Login • Lupa Password | Daftar segera dan nikmati pemasangan iklan baris secara gratis! |
MedanBisnis - Jakarta. Irjen Kementerian Desa PDTT Sugito didakwa menyuap auditor utama BPK Rochmadi Saptogiri terkait pemberian Opini Wajar Tanpa Pengecualian (WTP). Kata "atensi" menjadi kode permintaan suap dari pejabat BPK.
Kode atensi ini muncul pada pertemuan akhir April 2017 di ruangan Sekjen kantor Kemendes PDTT Jalan TMP Kalibata No 17, Jakarta Selatan. Saat itu Sugito dan Sekjen Kemendes PDTT Anwar Sanusi bertemu dengan Ketua sub Tim I Pemeriksa BPK Choirul Anam.
"Dalam pertemuan tersebut Choirul Anam menginformasikan bahwa pemeriksaan laporan keuangan Kemendes PDTT TA 2016 akan memperoleh Opini WTP dan menyarankan agar Rochmadi Saptogiri dan Ali Sadli diberi sejumlah uang dengan mengatakan, 'Itu Pak Ali dan Pak Rochmadi tolong atensinya'," kata jaksa Ali Fikri membacakan surat dakwaan Pengadilan Tindak Pidana Korupsi (Tipikor) Jakarta, Jl Bungur Besar Raya, Jakarta, Rabu (16/8).
"Kemudian Anwar Sanusi menanyakan berapa nominal perhatian yang harus diberikan dan Choirul Anam menjawab 'sekitar Rp 250 juta'. Atas saran Choirul Anam kemudian Anwar Sanusi meminta terdakwa agar memenuhinya dengan mengatakan, 'tolong diupayakan'," sambung jaksa.
Permintaan itu disanggupi Sugito yang kemudian berkoordinasi dengan para Sekretaris Ditjen, Sekretaris Badan, Sekretaris Itjen dan Karo Keuangan dan BMN di lingkungan Kemendes PDTT. Pada awal Mei 2017, Sugito menemui Rochmadi Saptogiri di lingkungan kantor BPK RI untuk menanyakan atensi yang dimaksud Choirul Anam.
"Awal Mei 2017 terdakwa menemui Rochmadi Saptogiri di ruang kerjanya di lingkungan Kantor BPK RI dengan maksud mennayakan informasi dari Choirul Anam tentang permintaan agar Kemendes PDTT memberikan atensi sejumlah uang kepada Rochmadi Saptogiri Dan Ali Sadli dengan menanyakan 'Ada atensi untuk Bapak?' yang kemudian dijawab oleh Rochmadi Saptogiri dengan mengatakan 'Iya, ntar tapi lewat Ali aja ya, jangan yang lain'," papar Lie.
Setelah pertemuan itu Sugito kemudian melapor ke Anwar Sanusi yang dijanjikan akan dibahas bersama dengan kepala biro keuangan. Kemudian untuk memenuhi kesepakatan pemberian uang itu Sugito mengumpulkan seluruh unit kerja eselon I (UKE I) untuk meminta atensi atau perhatian.

§ **Tugas Latihan 1**: Salin ulang bagian catatan yang dimulai dari baris pertama catatan dan berakhir pada baris yang memuat "(x=48, y=48)", termasuk kedua baris ujungnya.
Teks berita dan catatan di sini merupakan dua bahan yang berdiri sendiri.

§ **Catatan Hasil Ekstraksi**:
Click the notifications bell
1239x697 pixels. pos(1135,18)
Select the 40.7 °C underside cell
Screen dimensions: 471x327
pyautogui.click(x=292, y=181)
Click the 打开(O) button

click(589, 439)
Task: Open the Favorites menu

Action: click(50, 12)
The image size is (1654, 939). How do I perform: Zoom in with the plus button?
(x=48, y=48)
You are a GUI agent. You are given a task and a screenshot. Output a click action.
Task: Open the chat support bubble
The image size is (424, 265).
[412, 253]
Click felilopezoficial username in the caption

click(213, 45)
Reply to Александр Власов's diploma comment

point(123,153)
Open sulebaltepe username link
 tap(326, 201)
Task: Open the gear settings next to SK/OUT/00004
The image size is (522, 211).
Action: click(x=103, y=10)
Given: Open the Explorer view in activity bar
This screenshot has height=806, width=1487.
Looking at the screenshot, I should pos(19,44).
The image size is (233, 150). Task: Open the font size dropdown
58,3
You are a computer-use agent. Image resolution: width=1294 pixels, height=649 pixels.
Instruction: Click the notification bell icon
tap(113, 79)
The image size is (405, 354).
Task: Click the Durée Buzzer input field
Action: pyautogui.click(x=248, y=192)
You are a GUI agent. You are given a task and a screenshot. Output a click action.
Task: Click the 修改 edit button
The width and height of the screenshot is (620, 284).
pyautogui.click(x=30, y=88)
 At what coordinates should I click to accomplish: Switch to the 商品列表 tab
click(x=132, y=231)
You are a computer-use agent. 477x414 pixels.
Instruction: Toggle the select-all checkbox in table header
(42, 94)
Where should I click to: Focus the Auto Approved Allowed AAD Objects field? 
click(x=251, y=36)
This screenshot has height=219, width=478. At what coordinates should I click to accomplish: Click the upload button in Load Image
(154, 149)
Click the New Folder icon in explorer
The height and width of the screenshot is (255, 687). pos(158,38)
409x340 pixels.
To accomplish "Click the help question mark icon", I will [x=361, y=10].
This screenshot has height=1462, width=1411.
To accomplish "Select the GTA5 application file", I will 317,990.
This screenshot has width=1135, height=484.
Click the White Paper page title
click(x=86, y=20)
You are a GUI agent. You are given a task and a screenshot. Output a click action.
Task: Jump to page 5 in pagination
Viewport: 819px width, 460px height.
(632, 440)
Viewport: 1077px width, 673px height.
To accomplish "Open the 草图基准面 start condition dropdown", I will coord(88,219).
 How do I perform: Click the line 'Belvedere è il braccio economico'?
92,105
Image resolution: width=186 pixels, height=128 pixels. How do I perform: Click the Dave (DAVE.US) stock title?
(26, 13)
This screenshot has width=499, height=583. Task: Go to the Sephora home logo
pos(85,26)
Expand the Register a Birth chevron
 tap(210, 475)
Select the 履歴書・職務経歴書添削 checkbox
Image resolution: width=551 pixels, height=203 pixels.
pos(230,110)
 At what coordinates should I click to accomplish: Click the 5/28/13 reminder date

§ **Tugas Latihan 2**: Ringkas berita tentang dakwaan suap Irjen Kemendes PDTT terkait opini WTP dalam tiga kalimat.

§ **Jawaban Latihan 1**:
Click the notifications bell
1239x697 pixels. pos(1135,18)
Select the 40.7 °C underside cell
Screen dimensions: 471x327
pyautogui.click(x=292, y=181)
Click the 打开(O) button

click(589, 439)
Task: Open the Favorites menu

Action: click(50, 12)
The image size is (1654, 939). How do I perform: Zoom in with the plus button?
(x=48, y=48)

§ **Jawaban Latihan 2**: Irjen Kementerian Desa PDTT Sugito didakwa menyuap auditor utama BPK Rochmadi Saptogiri terkait pemberian Opini Wajar Tanpa Pengecualian (WTP), dengan kata "atensi" sebagai kode permintaan suap. Pada pertemuan akhir April 2017, Ketua sub Tim I Pemeriksa BPK Choirul Anam menyarankan agar Rochmadi Saptogiri dan Ali Sadli diberi uang sekitar Rp 250 juta, dan Sekjen Anwar Sanusi meminta Sugito mengupayakannya. Sugito lalu menemui Rochmadi, yang meminta agar uang itu disalurkan lewat Ali, kemudian mengumpulkan seluruh unit kerja eselon I untuk meminta atensi.